Israel Fest coincides with the celebration of Israel’s independence day, a day Palestinians call the Nakba, or “Catastrophe,” as a result of the land they lost.

“We don’t want to deal with them,” Vaknin said of the protestors. “Not on this day.”

The regional conflict centers on ownership and control of the land on the Gaza Strip and West Bank.
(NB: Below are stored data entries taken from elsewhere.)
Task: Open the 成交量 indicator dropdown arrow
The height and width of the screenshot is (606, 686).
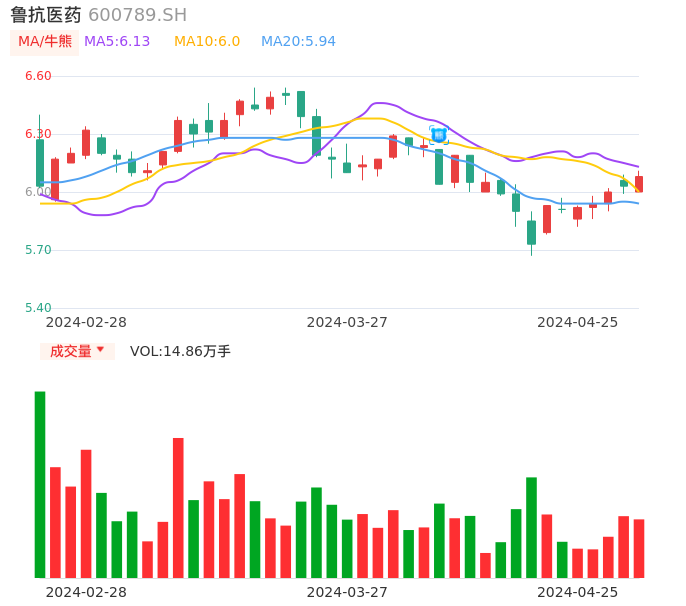Action: tap(100, 350)
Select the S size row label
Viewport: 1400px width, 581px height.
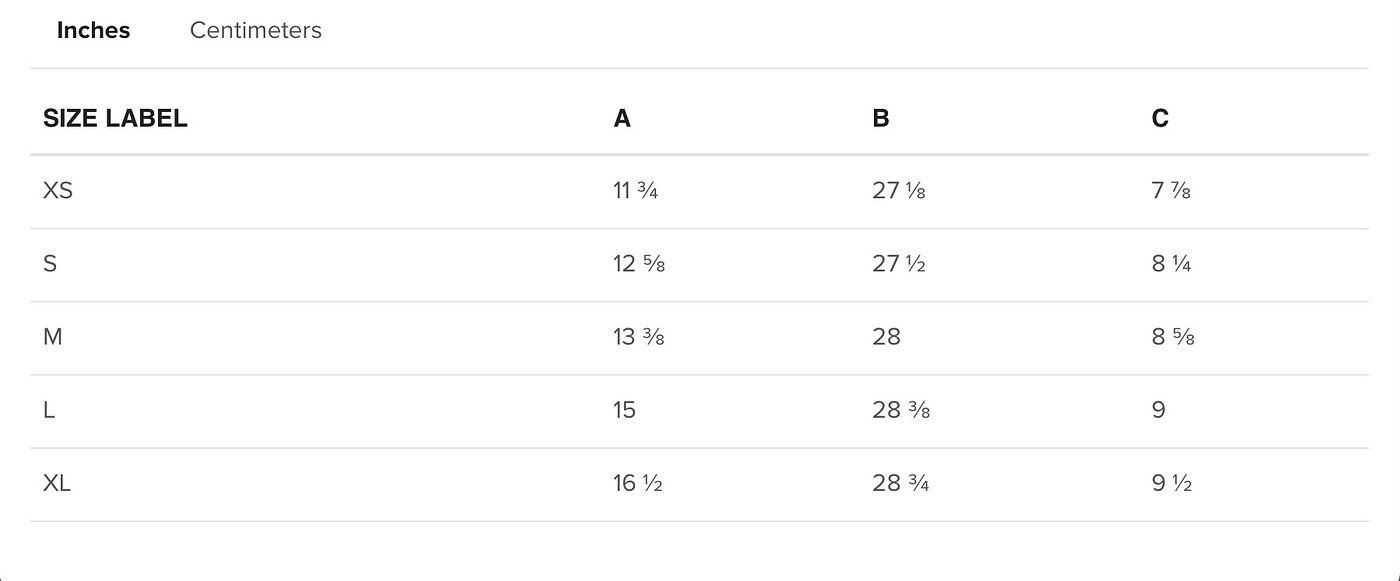click(50, 264)
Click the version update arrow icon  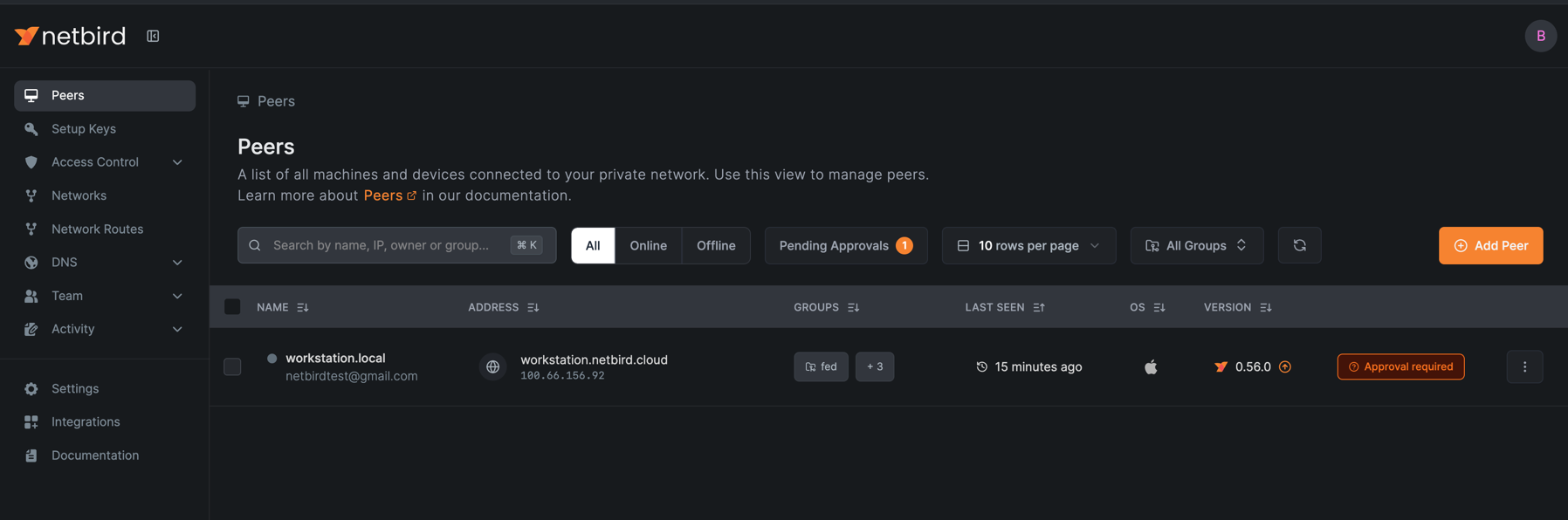point(1285,367)
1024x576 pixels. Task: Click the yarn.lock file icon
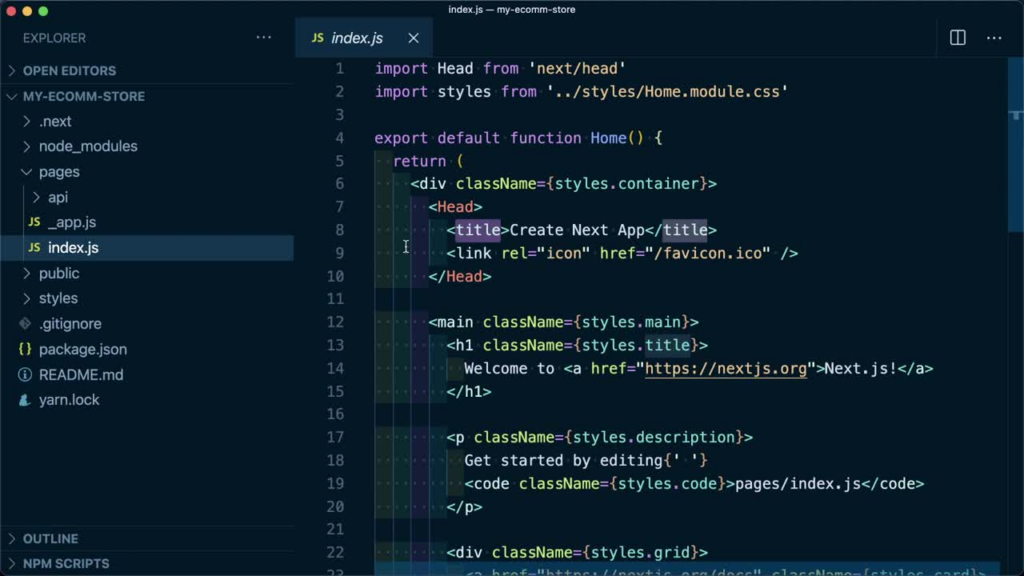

In December, President Trump declared his support for an Israeli capital in Jerusalem, which both Israelis and Palestinians claim as their political capital.

“As a Jewish person, I do feel strongly that Jerusalem is the capital of Israel, the Jewish state,” freshman chemical engineering major Jeremy Rosenblatt said. “But I also understand how those who are Palestinians and sympathize with the Palestinians could see that as a slap in the face.”

For Galloway, Trump’s pro-Israel views and recognition of Jerusalem as Israel’s capital are a “huge insult” to “Palestinians who have a just claim to that land.”

“I see it as my duty … as a fellow human being to advocate for human rights, advocate for people who are the victims of a radical power imbalance,” Galloway said.

[Read more: UMD students learn about intersectionality of black and Jewish identities through food]

Freshman Shivam Shukla, an SJP member, said the boycott was intended to raise awareness for issues facing the Palestinian community at the hands of the Israeli government, but not to speak against the Jewish faith.

“A lot of people on campus don’t know — they’ll just go to Israel Fest, ride the camel, things like that — but we wanted to say that there is another side to Israel,” the computer science major said. “We are boycotting this event in solidarity with people in Palestine who have to go through these hardships by Israel’s hand every day.”

Rosenblatt said he attended the festival because he has “a strong passion for Israel.” Still, he added that he appreciated the opportunity for the opposing groups to express their views.

“It’s nice that at a university we can have such an open dialogue,” he said. “They can state their opinion, we can state ours, and both of those opinions can occupy the same space.”